## Task item
Give back only the line containing "The image size is (683, 384)." and every line after it through the end of the data below, transcribed exactly.

## Exercise inputs
:::::

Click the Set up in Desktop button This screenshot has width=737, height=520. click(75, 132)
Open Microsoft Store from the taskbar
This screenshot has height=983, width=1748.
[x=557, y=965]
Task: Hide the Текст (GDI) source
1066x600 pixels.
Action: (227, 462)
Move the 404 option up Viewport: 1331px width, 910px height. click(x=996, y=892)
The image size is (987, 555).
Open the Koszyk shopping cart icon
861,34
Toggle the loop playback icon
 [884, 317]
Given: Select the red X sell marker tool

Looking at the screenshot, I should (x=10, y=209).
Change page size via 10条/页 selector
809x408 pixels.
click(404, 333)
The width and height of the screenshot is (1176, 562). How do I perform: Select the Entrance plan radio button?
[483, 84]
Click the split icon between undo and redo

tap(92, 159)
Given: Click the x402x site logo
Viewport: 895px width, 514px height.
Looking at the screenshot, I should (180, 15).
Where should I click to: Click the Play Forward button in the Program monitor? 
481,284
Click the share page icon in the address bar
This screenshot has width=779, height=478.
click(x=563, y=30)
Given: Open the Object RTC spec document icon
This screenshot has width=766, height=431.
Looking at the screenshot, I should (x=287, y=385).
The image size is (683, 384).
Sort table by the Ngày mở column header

:::::

## Result of the exercise
The image size is (683, 384).
Sort table by the Ngày mở column header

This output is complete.